SPMD applications typically work with r-dimensional arrays that are distributed in a block fashion among processors. The amount of interprocessor communication depends on the hyperperimeter of the distributed data structure, while the computational load depends on the hypervolume. For instance, in low-level image processing, the working data structure is a two-dimensional matrix of pixels, partitioned into square windows among the processors. The size of the messages exchanged between pair of processors is proportional to the length of the internal border between adjacent windows ( $\big. 1/ \sqrt{p}\bigr.$), while the size of the overall communications is proportional to $\big. \sqrt{p}\bigr.$. We can generalize the idea for a generic number $\big. r\bigr.$ of dimensions in the application data space, obtaining


$$g(p) = {\frac{1}{p^{\frac{r-1}{r}}}}.$$

(7)


If the communication network has no contention, the communication service time $\big. T^{\rm{{COM}}}\bigr.$ can be well approximated by a linear relation


$$T^{\rm{{COM}}} = S^{\rm{{COM}}}_{0} + g(p) S^{\rm{{COM}}}_{\rm{R}},$$

(8)


where $\big. S^{\rm{{COM}}}_{0}\bigr.$ is the communication startup time and $\big. S^{\rm{{COM}}}_{\rm{R}}\bigr.$ is the reciprocal of the communication transfer rate.
The lower part of Fig. 6 shows the communication submodel, containing one delay station and one queuing station. The service time of the queuing station $\big. S^{\rm{{COM}}}_{{\rm{queue}}}\bigr.$ takes into account the fraction of the transfer time affected by the network contention


$$S^{\rm{{COM}}}_{{\rm{queue}}} = w g(p) S^{\rm{{COM}}}_{\rm{R}}.$$

(9)


The service time $\big. S^{\rm{{COM}}}_{{\rm{delay}}}\bigr.$ of the delay station is the sum of two components


$$S^{\rm{{COM}}}_{{\rm{delay}}} = S^{\rm{{COM}}}_{0} + (1-w) g(p) S^{\rm{{COM}}}_{\rm{R}}.$$

(10)


The first component is the startup time. The second component is the fraction of the transfer time that is not affected by the network contention.
------------------------------
> [Required actions]
**a.** List every equation number shown in the communication model passage.
**b.** Copy the portion of the communication model passage between "If the communication" and "communication transfer rate.", inclusive.
The lines that follow come from a different source than the communication model passage.

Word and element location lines
------------------------------
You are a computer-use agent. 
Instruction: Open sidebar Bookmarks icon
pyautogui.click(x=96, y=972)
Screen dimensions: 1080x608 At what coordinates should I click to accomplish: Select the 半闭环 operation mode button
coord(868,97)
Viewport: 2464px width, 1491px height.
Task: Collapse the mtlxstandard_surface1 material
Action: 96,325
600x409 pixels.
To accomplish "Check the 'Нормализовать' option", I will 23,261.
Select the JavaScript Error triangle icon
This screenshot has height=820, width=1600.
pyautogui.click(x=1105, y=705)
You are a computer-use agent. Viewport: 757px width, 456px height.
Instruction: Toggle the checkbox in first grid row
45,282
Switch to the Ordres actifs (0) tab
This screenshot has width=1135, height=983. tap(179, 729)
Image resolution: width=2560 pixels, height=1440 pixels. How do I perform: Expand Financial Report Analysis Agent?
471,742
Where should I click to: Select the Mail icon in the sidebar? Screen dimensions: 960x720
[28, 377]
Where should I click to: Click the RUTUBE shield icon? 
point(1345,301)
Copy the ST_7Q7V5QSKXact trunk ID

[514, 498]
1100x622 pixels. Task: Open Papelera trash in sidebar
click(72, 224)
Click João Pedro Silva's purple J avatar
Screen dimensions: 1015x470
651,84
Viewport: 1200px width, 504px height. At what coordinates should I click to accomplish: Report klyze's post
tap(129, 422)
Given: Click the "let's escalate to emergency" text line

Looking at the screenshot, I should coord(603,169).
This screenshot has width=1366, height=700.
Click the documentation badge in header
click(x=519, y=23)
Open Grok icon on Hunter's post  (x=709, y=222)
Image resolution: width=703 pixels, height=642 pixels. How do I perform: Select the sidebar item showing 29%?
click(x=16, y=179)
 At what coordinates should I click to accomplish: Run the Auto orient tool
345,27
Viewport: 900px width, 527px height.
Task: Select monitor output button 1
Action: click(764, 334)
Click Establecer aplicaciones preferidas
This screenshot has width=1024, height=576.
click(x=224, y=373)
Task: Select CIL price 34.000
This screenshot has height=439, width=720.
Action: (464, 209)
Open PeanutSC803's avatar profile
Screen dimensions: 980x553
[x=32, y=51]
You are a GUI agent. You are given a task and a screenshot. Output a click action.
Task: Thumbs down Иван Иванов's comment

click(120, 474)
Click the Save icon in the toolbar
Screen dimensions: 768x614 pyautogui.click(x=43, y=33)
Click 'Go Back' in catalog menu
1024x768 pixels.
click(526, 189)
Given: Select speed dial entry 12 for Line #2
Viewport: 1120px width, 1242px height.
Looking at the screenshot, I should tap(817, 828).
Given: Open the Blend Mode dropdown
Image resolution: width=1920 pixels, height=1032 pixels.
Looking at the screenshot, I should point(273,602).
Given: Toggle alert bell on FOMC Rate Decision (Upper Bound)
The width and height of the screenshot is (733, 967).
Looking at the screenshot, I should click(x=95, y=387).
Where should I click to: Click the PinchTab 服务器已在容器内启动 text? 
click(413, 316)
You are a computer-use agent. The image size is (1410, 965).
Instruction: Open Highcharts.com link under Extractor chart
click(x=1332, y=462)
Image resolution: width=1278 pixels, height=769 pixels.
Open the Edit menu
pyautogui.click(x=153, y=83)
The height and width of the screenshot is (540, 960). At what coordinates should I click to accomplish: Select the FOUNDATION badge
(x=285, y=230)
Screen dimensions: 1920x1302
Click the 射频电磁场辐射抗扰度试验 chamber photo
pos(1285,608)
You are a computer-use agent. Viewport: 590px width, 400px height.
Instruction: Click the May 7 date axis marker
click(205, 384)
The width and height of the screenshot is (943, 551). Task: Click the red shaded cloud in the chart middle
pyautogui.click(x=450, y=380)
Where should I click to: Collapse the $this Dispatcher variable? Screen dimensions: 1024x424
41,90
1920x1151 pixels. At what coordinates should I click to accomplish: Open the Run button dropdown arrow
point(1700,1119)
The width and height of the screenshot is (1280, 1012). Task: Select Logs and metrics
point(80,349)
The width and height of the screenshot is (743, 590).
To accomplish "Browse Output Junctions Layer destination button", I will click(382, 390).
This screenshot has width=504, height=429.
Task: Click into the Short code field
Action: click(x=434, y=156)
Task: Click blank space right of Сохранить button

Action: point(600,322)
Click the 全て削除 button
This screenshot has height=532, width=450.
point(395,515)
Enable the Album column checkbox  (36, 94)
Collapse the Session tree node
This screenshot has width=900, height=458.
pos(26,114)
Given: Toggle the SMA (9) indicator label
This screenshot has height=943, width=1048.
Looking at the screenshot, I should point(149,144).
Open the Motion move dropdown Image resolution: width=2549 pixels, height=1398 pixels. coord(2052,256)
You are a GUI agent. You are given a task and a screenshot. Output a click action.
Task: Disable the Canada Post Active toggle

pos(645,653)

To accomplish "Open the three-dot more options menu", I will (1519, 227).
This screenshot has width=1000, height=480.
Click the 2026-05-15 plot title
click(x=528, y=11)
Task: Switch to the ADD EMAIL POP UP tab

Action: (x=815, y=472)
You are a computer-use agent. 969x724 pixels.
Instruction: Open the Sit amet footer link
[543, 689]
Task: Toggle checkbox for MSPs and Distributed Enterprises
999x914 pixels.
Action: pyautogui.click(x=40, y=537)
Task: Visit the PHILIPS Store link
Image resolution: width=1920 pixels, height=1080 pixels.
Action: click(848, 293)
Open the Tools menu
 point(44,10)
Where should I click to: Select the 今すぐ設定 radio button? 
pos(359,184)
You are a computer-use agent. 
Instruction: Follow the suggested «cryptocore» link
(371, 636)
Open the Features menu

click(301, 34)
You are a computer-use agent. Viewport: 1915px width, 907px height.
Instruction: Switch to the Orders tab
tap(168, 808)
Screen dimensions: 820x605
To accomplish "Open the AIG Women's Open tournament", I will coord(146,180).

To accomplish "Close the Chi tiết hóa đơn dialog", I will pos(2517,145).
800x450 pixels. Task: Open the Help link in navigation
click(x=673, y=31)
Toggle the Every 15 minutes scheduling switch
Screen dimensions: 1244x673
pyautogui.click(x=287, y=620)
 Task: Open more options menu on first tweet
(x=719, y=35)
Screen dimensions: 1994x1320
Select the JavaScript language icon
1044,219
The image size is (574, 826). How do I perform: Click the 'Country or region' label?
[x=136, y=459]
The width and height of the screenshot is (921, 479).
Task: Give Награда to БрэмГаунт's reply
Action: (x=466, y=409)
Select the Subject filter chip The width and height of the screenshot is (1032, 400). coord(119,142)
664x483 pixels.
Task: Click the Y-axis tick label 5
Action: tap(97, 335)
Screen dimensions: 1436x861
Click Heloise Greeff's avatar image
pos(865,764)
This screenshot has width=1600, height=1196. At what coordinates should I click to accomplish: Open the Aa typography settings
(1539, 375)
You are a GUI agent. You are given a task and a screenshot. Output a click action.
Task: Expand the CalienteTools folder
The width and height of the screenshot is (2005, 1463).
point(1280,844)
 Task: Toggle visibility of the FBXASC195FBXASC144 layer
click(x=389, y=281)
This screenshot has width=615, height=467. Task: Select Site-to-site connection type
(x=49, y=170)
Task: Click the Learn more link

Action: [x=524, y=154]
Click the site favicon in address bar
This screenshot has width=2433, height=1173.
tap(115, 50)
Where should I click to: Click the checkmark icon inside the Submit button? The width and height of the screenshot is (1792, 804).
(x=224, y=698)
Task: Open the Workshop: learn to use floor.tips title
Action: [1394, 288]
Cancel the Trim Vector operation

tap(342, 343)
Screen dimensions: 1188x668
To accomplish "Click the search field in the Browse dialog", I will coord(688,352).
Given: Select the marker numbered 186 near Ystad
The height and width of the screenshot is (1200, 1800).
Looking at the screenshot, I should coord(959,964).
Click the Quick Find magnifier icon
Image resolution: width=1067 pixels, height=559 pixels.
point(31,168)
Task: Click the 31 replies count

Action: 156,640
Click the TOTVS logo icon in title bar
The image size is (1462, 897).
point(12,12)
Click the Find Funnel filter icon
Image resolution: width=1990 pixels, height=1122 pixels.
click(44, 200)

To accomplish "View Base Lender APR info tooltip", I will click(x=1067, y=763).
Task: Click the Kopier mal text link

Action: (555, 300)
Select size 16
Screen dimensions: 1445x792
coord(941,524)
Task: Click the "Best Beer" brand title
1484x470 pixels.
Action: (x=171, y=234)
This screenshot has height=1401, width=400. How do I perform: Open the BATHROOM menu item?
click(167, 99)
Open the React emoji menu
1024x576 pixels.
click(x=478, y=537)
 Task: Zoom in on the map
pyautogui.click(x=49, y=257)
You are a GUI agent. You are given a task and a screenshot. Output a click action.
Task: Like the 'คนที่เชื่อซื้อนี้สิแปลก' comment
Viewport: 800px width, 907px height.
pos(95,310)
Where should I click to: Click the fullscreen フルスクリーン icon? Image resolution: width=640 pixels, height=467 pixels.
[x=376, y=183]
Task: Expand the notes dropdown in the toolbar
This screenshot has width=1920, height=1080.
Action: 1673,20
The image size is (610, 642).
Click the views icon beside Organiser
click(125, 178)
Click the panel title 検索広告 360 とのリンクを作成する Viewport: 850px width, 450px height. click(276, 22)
------------------------------
> [Responses in order]
**a.** (7), (8), (9), (10)

**b.**
If the communication network has no contention, the communication service time $\big. T^{\rm{{COM}}}\bigr.$ can be well approximated by a linear relation


$$T^{\rm{{COM}}} = S^{\rm{{COM}}}_{0} + g(p) S^{\rm{{COM}}}_{\rm{R}},$$

(8)


where $\big. S^{\rm{{COM}}}_{0}\bigr.$ is the communication startup time and $\big. S^{\rm{{COM}}}_{\rm{R}}\bigr.$ is the reciprocal of the communication transfer rate.